Pulsus paradoxus is an exaggerated inspiratory fall in systolic arterial pressure that exceeds 10 to 12 mm Hg during quiet breathing (see Fig. 32-19 ). [162] [165] [166] The term may be confusing because a small inspiratory reduction in blood pressure is a normal phenomenon, and pulsus paradoxus is not truly paradoxical, but rather an exaggeration of this normal inspiratory decline in blood pressure.
Figure 32-19
Beat-to-beat variability in arterial pressure waveform
morphologies. A, Pulsus alternans. B,
Pulsus paradoxus. The marked decline in systolic arterial pressure and pulse pressure
during spontaneous inspiration (arrows) is characteristic
of this condition. (Redrawn from Mark JB: Atlas of Cardiovascular Monitoring.
New York, Churchill Livingstone, 1998, Fig. 18-10.)

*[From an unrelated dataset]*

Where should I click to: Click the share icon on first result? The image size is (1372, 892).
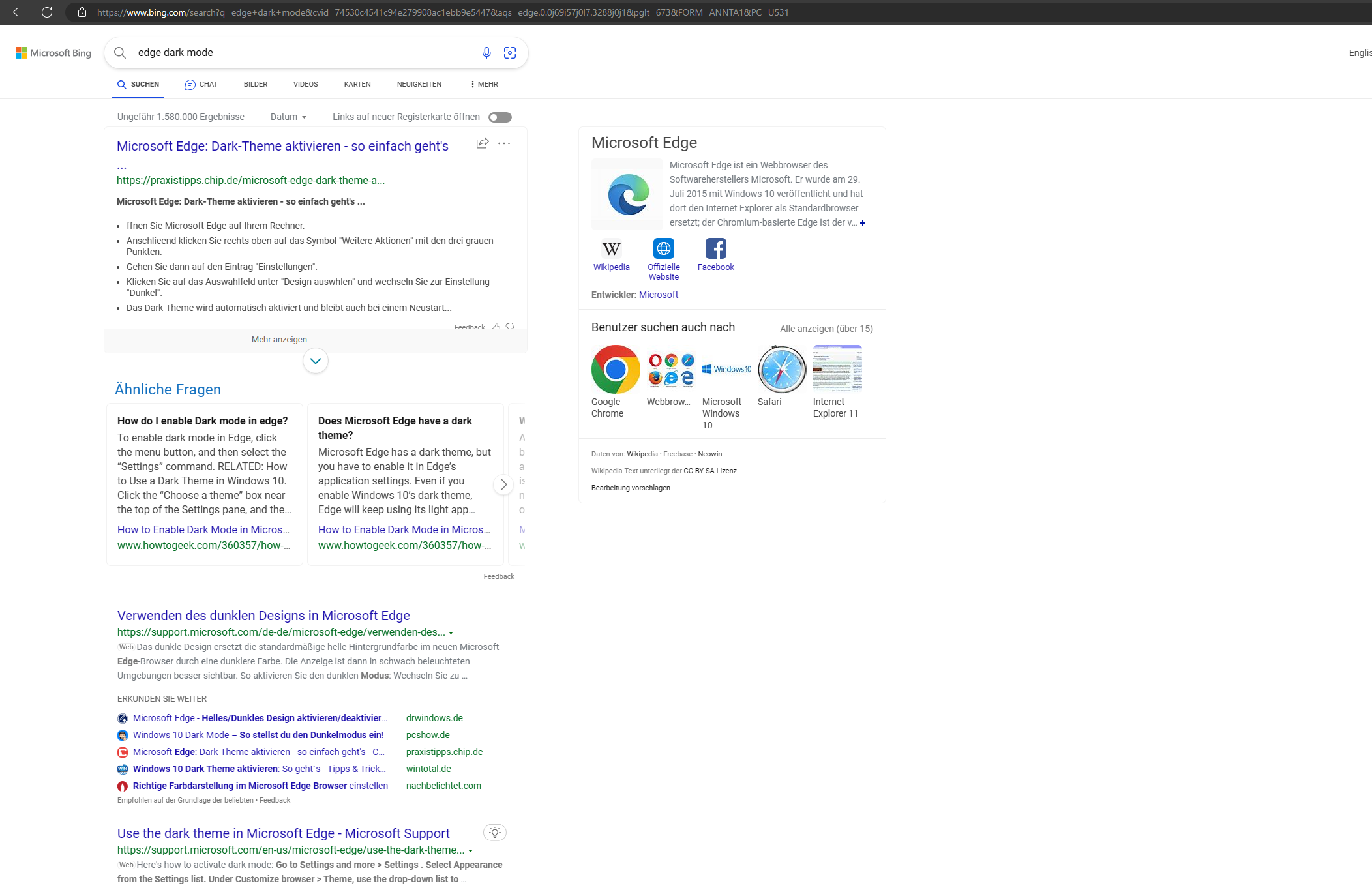(x=483, y=143)
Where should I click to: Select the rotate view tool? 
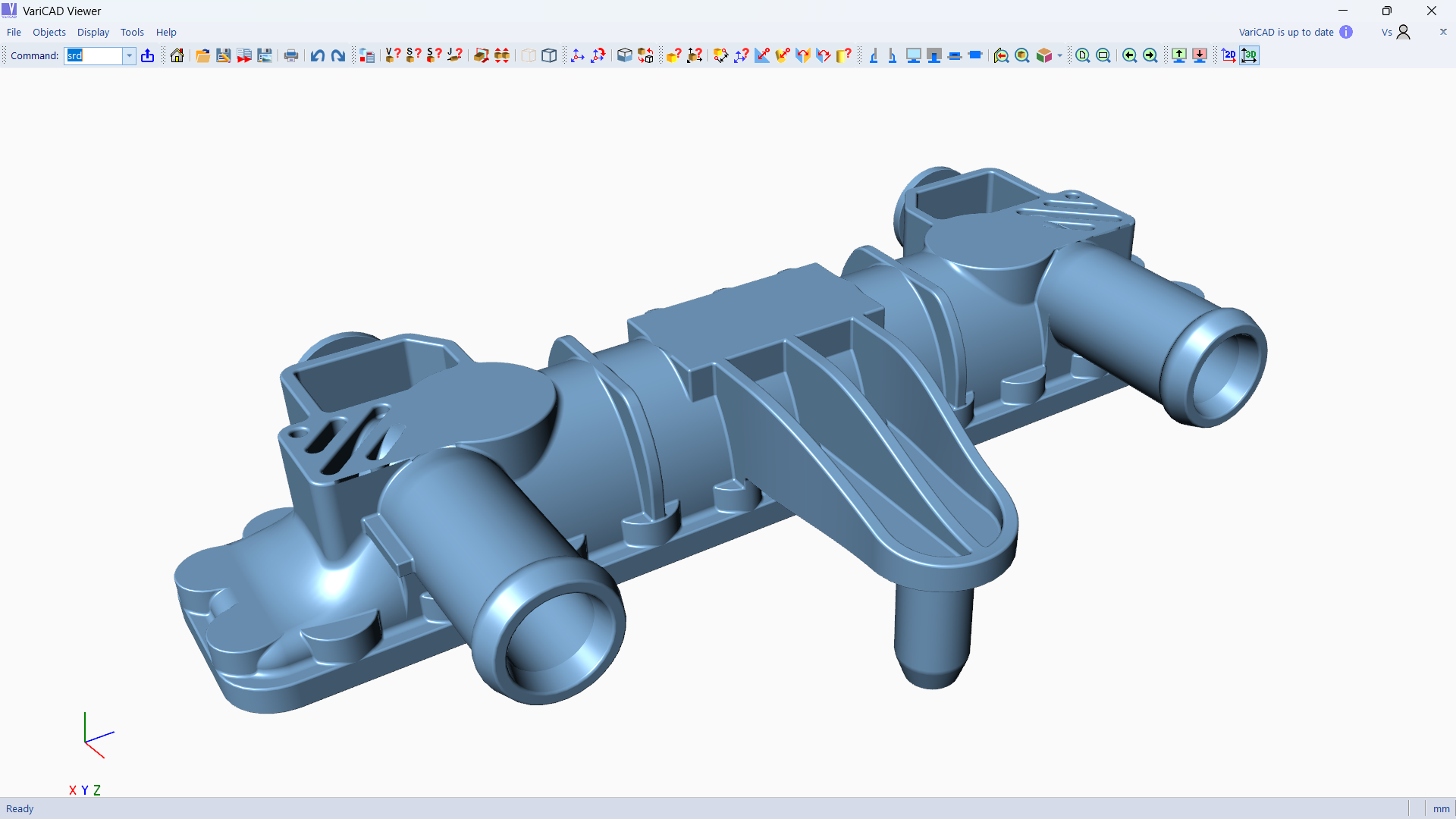598,55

The arterial pressure waveform provides diagnostic clues in other more unusual physiologic states. Proper timing of intra-aortic balloon counterpulsation mandates detailed interpretation of the arterial waveform ( Fig. 32-20 ).[168] Even during nonpulsatile cardiopulmonary bypass, the minor variations in blood pressure created by the arterial roller head allow calculation and confirmation of the adequacy of systemic blood flow (see Fig. 32-20 ).[169]